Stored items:
════════════════════

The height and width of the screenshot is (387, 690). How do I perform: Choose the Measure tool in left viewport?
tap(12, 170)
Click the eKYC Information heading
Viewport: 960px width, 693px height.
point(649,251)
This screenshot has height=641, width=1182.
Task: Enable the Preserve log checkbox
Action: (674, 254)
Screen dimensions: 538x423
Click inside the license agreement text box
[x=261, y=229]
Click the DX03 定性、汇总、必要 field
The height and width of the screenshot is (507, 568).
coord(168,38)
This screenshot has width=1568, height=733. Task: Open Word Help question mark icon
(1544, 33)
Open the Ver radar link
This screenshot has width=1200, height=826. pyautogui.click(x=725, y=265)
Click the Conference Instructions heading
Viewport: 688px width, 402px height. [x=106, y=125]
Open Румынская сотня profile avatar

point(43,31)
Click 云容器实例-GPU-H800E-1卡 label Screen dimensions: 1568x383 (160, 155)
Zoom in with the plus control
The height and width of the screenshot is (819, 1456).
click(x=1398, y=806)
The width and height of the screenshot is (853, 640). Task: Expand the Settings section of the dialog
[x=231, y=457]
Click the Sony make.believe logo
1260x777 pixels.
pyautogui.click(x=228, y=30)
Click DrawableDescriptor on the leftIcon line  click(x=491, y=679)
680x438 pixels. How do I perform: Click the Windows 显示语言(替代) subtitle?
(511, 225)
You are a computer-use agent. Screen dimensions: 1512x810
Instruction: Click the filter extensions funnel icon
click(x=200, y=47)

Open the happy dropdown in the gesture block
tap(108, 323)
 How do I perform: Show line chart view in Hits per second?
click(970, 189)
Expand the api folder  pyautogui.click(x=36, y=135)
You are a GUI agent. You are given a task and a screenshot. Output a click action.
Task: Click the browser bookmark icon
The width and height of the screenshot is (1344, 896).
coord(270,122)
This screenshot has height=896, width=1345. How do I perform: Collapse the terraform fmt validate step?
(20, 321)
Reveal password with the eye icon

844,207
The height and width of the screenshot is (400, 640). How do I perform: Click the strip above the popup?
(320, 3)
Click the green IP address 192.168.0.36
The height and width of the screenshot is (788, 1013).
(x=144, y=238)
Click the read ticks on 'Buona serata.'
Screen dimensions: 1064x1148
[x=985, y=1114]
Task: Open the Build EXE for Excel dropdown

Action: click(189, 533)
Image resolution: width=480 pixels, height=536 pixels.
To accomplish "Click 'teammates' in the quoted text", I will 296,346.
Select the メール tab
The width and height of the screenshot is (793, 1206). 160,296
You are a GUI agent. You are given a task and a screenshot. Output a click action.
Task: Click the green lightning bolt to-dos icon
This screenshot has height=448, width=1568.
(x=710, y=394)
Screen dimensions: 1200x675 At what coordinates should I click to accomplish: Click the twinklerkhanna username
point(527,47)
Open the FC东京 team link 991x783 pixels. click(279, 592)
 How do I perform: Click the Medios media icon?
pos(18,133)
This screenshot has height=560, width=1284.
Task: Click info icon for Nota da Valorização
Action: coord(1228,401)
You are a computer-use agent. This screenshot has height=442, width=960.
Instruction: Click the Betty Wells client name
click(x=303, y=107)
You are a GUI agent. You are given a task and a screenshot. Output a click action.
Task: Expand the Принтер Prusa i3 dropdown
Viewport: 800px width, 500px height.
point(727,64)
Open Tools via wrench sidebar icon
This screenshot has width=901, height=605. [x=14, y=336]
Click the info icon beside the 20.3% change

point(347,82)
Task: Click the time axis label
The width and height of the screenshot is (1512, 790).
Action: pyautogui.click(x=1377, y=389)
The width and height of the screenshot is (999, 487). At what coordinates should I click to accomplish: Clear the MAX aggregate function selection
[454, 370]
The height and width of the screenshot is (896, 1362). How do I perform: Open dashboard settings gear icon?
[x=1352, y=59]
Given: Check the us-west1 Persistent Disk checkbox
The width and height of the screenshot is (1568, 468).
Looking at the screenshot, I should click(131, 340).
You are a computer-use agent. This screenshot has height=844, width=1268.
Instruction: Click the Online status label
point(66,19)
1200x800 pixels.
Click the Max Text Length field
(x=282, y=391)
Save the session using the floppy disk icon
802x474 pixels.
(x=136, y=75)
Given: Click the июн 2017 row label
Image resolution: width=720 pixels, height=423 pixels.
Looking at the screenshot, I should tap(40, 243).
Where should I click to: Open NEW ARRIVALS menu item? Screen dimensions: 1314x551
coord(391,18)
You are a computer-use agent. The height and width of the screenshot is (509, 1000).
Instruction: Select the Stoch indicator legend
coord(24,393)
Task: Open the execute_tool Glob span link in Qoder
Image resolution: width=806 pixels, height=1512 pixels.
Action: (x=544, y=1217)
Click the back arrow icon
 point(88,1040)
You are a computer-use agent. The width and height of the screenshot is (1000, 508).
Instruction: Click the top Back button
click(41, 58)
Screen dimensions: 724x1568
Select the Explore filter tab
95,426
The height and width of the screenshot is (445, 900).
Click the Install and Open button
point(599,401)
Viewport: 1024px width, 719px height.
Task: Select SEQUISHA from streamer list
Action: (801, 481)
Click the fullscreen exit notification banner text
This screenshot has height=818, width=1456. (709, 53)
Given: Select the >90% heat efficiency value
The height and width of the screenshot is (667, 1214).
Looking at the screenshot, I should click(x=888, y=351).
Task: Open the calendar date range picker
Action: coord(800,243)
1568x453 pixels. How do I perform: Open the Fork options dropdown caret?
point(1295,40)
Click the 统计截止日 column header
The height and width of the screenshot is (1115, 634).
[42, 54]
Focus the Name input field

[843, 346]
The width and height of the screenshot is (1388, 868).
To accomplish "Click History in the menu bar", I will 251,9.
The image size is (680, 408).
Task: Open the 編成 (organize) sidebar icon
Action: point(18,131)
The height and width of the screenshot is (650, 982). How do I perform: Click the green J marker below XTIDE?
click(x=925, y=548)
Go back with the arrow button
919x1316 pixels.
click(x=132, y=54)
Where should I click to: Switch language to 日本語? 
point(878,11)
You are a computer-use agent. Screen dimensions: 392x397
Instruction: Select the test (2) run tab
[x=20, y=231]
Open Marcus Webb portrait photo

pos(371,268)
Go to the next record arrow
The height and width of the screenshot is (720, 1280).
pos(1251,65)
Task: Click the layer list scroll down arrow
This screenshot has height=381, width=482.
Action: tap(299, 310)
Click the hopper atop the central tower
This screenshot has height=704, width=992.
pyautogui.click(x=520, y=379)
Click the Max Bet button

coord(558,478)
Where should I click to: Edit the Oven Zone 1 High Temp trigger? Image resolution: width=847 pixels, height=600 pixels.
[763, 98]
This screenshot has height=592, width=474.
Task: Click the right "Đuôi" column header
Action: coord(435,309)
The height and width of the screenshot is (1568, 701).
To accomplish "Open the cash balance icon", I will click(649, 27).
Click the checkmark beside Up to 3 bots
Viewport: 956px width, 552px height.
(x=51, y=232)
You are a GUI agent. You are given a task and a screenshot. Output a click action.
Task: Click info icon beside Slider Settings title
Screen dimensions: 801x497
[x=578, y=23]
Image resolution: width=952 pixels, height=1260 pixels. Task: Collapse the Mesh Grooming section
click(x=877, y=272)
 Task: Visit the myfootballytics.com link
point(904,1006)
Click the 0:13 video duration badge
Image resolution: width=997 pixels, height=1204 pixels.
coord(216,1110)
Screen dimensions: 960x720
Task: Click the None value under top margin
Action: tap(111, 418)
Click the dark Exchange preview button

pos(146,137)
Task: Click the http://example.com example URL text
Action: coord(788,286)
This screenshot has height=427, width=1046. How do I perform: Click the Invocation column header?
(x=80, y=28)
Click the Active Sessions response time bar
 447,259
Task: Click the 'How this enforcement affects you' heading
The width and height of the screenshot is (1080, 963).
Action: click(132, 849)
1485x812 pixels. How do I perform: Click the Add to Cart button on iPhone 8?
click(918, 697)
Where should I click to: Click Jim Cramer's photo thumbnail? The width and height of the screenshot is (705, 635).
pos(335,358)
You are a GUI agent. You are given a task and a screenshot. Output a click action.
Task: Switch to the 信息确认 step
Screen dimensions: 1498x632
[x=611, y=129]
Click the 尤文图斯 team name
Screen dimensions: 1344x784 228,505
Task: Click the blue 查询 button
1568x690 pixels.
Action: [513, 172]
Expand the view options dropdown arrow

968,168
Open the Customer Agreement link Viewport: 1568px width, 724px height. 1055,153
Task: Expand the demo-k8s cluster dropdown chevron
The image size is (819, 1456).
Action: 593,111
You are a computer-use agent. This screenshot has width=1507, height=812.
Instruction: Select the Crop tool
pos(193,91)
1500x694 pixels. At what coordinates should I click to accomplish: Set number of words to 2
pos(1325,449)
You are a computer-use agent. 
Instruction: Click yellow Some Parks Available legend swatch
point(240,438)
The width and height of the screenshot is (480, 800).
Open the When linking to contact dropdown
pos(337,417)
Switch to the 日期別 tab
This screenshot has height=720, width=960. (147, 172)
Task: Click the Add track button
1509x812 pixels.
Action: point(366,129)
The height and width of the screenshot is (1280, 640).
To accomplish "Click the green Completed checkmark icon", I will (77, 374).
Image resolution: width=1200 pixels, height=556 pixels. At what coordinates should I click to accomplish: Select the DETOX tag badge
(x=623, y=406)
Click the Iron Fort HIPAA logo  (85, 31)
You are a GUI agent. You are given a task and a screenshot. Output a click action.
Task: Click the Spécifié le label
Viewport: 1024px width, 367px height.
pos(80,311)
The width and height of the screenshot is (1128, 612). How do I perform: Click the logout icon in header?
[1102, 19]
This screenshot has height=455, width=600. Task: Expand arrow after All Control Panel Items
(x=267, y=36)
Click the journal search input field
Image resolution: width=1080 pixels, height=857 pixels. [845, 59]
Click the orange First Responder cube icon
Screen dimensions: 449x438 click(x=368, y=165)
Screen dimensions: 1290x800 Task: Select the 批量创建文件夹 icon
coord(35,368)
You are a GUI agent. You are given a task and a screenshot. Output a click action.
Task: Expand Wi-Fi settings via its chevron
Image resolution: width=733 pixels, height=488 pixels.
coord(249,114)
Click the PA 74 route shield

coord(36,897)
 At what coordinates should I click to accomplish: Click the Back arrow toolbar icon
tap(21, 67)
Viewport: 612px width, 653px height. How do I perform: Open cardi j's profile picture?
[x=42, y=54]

════════════════════

What is required
Your reply should consist only of the lines from the one containing "This screenshot has height=455, width=600." through the last line of the records, each reproduced exactly.

Answer
This screenshot has height=455, width=600. Task: Expand arrow after All Control Panel Items
(x=267, y=36)
Click the journal search input field
Image resolution: width=1080 pixels, height=857 pixels. [845, 59]
Click the orange First Responder cube icon
Screen dimensions: 449x438 click(x=368, y=165)
Screen dimensions: 1290x800 Task: Select the 批量创建文件夹 icon
coord(35,368)
You are a GUI agent. You are given a task and a screenshot. Output a click action.
Task: Expand Wi-Fi settings via its chevron
Image resolution: width=733 pixels, height=488 pixels.
coord(249,114)
Click the PA 74 route shield

coord(36,897)
 At what coordinates should I click to accomplish: Click the Back arrow toolbar icon
tap(21, 67)
Viewport: 612px width, 653px height. How do I perform: Open cardi j's profile picture?
[x=42, y=54]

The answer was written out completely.